A suborbital flight or spaceflight can be used for technical or scientific experiments in microgravity conditions, giving more microgravity time (a few minutes) than a parabolic flight in an airplane (about 20 seconds per parabola), but significantly less than what you get in orbital conditions!

The current actors of suborbital spaceflights are: Virgin Galactic, XCOR Aerospace, and Blue Origin in the USA. The suborbital spaceflights they will soon offer (this is written in April 2017) will essentially be for space tourists. More on this to follow soon!

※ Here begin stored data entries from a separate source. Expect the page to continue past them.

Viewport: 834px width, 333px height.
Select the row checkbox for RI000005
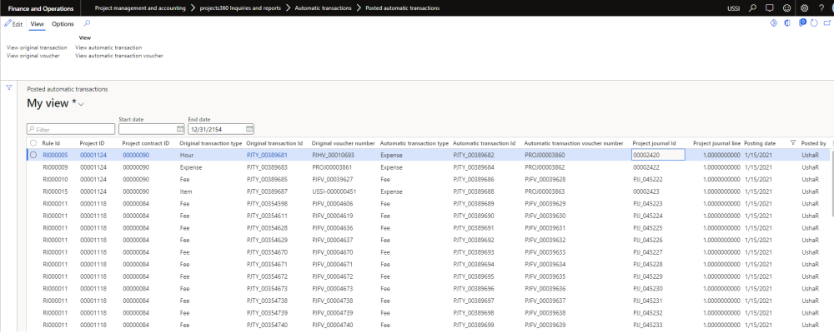click(x=33, y=155)
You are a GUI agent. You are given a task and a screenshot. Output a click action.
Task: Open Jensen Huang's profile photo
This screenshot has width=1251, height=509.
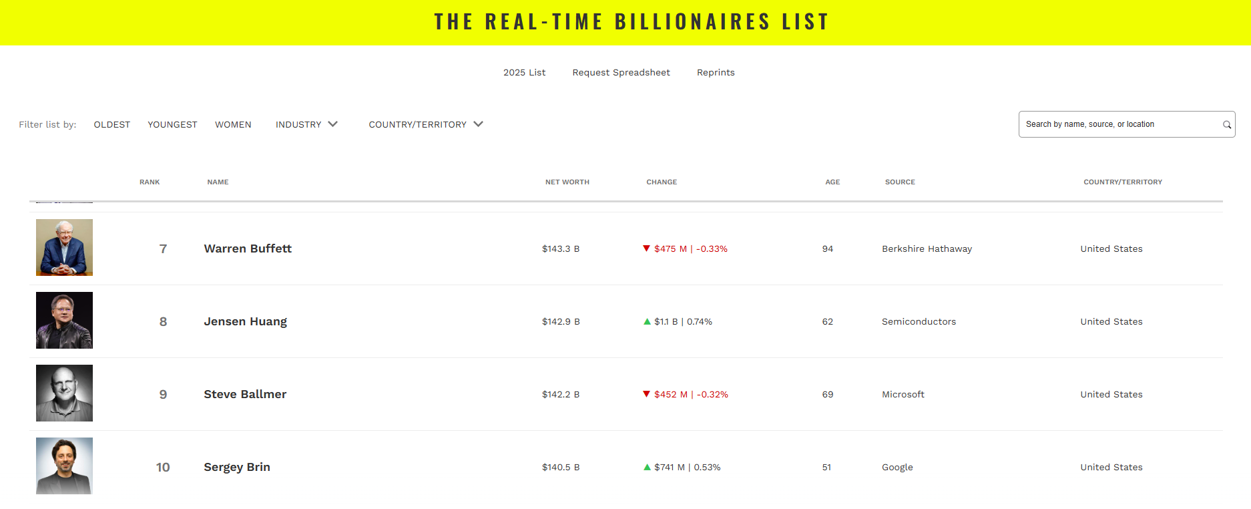click(64, 320)
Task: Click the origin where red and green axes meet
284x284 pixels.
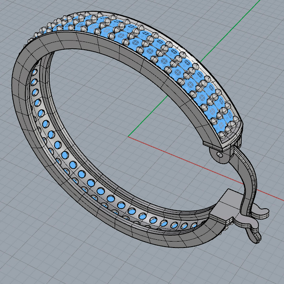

This concept is explained in the following video: 7.5.1.

 

C105 - Orion and Space Launch System

The Orion Multi-Purpose Crew Vehicle has been in development since 2005, in collaboration with ESA since 2013. Its purpose is to take astronauts to destinations at and beyond Low Earth Orbit (LEO). It consists of a crew module, a service module provided by ESA, and will be fitted with a Launch Abort System or launch Abort Tower during the early part of the ascent to orbit. Crew accommodation will be for up to 6 astronauts. It will be launched by the Space Launch System (SLS), see below.

In 2014, an early version of the Orion crew vehicle was successfully launched into space (using a Delta IV launcher) and retrieved at sea after splashdown on the Exploration Flight Test 1 (EFT-1).

The Space Launch System (SLS) is an American Space Shuttle-derived heavy expendable launch vehicle being designed by NASA. It will use several components of the retired Space Shuttle, like Solid Rocket Boosters (SRB) and Shuttle derived main engines (LH2 and LOX) for the first stage. Its payload capacity to LEO will be up to 130 t (metric ton).

Currently (April 2017), the first two flights of the SLS/Orion complex should be unmanned Exploration Mission 1 (EM-1) in November 2018 and Exploration Mission 2 (EM-2) with crew on board in August 2021, both with destination Moon without landing. There is discussion about delaying Mission EM-1 but with crew on board for the first time!

This concept is explained in the following video: 7.6.3.